**SUPPLIED RECORDS**.
..........

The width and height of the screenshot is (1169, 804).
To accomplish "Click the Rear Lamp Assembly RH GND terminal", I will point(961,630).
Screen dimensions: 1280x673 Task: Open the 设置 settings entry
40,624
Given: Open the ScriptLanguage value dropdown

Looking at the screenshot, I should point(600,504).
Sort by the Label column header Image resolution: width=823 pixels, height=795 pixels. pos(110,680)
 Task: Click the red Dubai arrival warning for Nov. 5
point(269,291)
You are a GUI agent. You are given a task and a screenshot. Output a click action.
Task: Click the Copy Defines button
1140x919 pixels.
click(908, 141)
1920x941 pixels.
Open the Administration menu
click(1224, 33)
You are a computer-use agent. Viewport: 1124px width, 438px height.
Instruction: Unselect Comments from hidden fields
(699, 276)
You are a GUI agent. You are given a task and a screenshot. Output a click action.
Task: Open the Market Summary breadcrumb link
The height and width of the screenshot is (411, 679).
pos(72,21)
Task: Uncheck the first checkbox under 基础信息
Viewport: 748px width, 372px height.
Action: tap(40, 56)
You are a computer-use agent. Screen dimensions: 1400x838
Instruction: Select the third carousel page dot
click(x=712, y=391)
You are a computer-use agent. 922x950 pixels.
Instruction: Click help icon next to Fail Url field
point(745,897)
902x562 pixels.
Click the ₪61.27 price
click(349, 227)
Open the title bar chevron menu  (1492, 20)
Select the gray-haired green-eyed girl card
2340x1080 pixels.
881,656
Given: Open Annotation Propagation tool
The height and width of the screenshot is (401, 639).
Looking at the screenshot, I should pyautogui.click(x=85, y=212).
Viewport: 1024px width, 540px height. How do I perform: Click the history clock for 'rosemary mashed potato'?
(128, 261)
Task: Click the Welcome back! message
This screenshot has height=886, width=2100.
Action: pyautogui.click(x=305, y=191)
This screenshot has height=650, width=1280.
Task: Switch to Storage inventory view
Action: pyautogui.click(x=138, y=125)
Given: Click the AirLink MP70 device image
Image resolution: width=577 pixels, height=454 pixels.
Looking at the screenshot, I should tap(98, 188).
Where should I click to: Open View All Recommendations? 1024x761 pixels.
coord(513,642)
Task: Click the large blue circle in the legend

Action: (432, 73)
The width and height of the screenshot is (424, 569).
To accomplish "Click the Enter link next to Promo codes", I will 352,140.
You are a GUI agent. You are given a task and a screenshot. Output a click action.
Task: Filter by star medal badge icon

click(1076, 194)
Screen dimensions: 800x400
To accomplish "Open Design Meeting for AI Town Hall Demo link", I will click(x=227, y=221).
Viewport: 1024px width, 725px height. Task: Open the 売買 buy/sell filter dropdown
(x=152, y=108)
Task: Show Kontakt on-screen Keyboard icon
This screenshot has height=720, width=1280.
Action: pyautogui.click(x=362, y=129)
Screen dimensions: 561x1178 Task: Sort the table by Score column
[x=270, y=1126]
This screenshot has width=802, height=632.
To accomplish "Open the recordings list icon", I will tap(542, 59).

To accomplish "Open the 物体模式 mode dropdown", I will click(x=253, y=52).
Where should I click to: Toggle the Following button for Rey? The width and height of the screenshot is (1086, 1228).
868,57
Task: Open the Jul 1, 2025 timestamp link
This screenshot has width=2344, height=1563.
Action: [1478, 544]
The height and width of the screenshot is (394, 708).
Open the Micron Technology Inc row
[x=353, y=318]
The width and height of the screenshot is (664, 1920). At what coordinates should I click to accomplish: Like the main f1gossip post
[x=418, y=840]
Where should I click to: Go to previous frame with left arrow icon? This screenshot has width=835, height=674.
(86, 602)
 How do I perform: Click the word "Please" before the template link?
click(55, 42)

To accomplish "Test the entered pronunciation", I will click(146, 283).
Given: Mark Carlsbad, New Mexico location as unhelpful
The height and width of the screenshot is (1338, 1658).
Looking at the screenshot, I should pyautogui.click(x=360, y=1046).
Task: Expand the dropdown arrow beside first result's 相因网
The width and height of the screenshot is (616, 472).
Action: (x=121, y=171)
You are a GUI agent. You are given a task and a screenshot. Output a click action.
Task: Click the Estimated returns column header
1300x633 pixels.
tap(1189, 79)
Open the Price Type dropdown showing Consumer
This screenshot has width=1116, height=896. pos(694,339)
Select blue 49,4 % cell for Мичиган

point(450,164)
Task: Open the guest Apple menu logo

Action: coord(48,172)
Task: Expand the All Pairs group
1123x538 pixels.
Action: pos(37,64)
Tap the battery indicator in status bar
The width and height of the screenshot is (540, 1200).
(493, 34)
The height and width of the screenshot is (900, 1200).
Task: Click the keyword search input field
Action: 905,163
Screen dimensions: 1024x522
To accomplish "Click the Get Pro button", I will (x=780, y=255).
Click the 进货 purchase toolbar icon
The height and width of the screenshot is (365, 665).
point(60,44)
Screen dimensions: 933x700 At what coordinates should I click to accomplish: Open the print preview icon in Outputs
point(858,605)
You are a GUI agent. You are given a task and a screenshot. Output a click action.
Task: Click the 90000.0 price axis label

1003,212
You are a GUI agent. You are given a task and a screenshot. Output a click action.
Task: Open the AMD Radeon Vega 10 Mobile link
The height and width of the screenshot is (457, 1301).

..........

**TASK TO CARRY OUT**. Looking at the material above, count the lines that carry the word "header" and answer with the count alone.

**ANSWER TO THIS PROBLEM**. 2